(Stored data)
━━━━━━━━━━━━━━━━━━━━━━━━━━━━━━
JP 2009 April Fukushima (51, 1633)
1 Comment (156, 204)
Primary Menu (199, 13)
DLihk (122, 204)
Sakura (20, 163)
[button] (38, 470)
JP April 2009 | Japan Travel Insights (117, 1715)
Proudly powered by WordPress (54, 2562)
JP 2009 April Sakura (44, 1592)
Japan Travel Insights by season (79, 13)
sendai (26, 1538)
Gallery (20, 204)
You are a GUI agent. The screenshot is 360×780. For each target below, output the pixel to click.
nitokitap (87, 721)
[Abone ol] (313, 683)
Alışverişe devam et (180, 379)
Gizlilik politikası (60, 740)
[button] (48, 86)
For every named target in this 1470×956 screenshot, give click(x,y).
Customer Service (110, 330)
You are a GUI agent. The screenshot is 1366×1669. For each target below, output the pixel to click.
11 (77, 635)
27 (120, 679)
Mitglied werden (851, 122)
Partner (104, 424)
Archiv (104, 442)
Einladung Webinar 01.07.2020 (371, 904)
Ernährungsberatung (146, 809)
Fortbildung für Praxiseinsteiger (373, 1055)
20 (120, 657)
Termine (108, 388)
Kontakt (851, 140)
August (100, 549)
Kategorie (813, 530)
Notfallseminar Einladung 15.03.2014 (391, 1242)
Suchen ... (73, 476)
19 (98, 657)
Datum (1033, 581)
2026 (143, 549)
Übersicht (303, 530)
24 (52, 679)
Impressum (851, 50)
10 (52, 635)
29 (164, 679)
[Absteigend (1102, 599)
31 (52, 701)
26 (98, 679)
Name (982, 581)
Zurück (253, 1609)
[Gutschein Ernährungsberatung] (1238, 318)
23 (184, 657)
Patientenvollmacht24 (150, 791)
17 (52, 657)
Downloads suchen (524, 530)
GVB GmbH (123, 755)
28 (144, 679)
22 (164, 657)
━━━━━━━━━━━━━━━━━━━━━━━━━━━━━━
▶ _WHAT IS REQUIRED_:
Would you please give the data above again, exactly as it appears?

▶ _SOLUTION TO THE PROBLEM_:
JP 2009 April Fukushima (51, 1633)
1 Comment (156, 204)
Primary Menu (199, 13)
DLihk (122, 204)
Sakura (20, 163)
[button] (38, 470)
JP April 2009 | Japan Travel Insights (117, 1715)
Proudly powered by WordPress (54, 2562)
JP 2009 April Sakura (44, 1592)
Japan Travel Insights by season (79, 13)
sendai (26, 1538)
Gallery (20, 204)
You are a GUI agent. The screenshot is 360×780. For each target below, output the pixel to click.
nitokitap (87, 721)
[Abone ol] (313, 683)
Alışverişe devam et (180, 379)
Gizlilik politikası (60, 740)
[button] (48, 86)
For every named target in this 1470×956 screenshot, give click(x,y).
Customer Service (110, 330)
You are a GUI agent. The screenshot is 1366×1669. For each target below, output the pixel to click.
11 (77, 635)
27 (120, 679)
Mitglied werden (851, 122)
Partner (104, 424)
Archiv (104, 442)
Einladung Webinar 01.07.2020 (371, 904)
Ernährungsberatung (146, 809)
Fortbildung für Praxiseinsteiger (373, 1055)
20 (120, 657)
Termine (108, 388)
Kontakt (851, 140)
August (100, 549)
Kategorie (813, 530)
Notfallseminar Einladung 15.03.2014 (391, 1242)
Suchen ... (73, 476)
19 (98, 657)
Datum (1033, 581)
2026 (143, 549)
Übersicht (303, 530)
24 (52, 679)
Impressum (851, 50)
10 (52, 635)
29 (164, 679)
[Absteigend (1102, 599)
31 (52, 701)
26 (98, 679)
Name (982, 581)
Zurück (253, 1609)
[Gutschein Ernährungsberatung] (1238, 318)
23 (184, 657)
Patientenvollmacht24 (150, 791)
17 (52, 657)
Downloads suchen (524, 530)
GVB GmbH (123, 755)
28 (144, 679)
22 (164, 657)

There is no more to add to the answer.